**SUPPLIED TEXT**
· · · · ·
People who have heard me give a talk recently will probably recognise much of the content of this post.  Sorry about that!

A week or so ago I finished the roughs for my comic about Mr Punch.  The whole time that I was writing it I was thinking about little else.  When I finished it I experienced a sensation that I have become very familiar with lately.  Addicts call it a moment of clarity. I suppose I am an addict of a kind.  The sensation is that of finding you do not, in fact, live on a tropical island with a deranged puppet and a crocodile but instead in a flat in Peckham.  The dust is swirling about in drifts; the recycling is on the verge of an avalanche and your bed has become a feral nesting place.  Whilst I go all over in my head, the rest of me goes nowhere. So long as I'm working on a story I honestly do not notice.  When I find myself briefly awake and in my own life for a bit I wish I had a bright sword, like the chap in Shadow of the Colossus,  that I could hold up and it would show me just exactly the right path so I didn't feel so lost in the world.  What a useful thing that would be!
· · · · ·
**DATA EXTRACT**
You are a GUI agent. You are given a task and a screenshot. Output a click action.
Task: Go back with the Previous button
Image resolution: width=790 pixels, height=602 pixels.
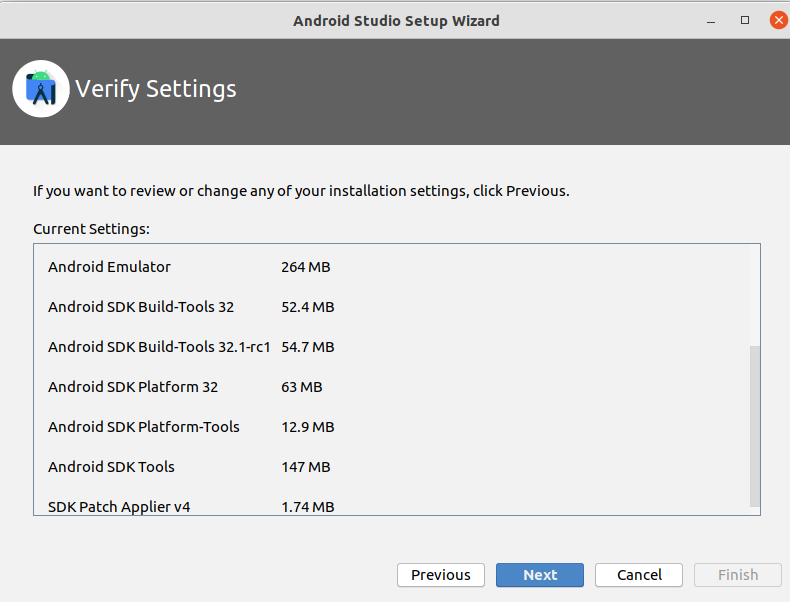pyautogui.click(x=440, y=575)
· · · · ·
**OBJECTIVES**
**A)** According to the blog post about the Mr Punch comic, where does the writer actually live?
**B)** Extend the blog post about the Mr Punch comic, starting after its final sentence.

**TASK-BY-TASK RESULTS**
**A)** In a flat in Peckham.

**B)**
I remember that for my first and second books the American publishers insisted on a dust-jacket with a biography.  The biography read, Alexis Deacon was born in 1978, he now lives in London.  Thankfully they didn't mention that in 1978 I was also born in London.  Since then I have been able to pad out my biography somewhat by talking about all the stories I have written or drawn.  Take those away though and you're still left with, Alexis Deacon was born (in London) in 1978, he now lives in London.

Possibly one day something else will happen.

Don't bet on it though.

Here is a story that I sometimes tell myself when I am trying to justify all this lack of action:

When I was small I went on an amazing trip to the United States of America...

We lived in a big apartment building full of exciting people from top to bottom:

 
That's me on the right, third from the top, waving.
Although we lived around all these interesting people, very few came to visit.  The only ones who called by often were the cockroaches...  They were about my size so I liked them.
 
I wanted to make friends with them and have tea parties and such but they weren't really interested in me.  They were only interested in a place called the Roach Motel that we had.  I wanted to go in but they said it was for Roaches only.  I wanted to know what it was like inside but none of them ever came out so I never knew...




 One time I was walking home - we were still in New York but in a smaller place - when I noticed the moon between some buildings.  It was big.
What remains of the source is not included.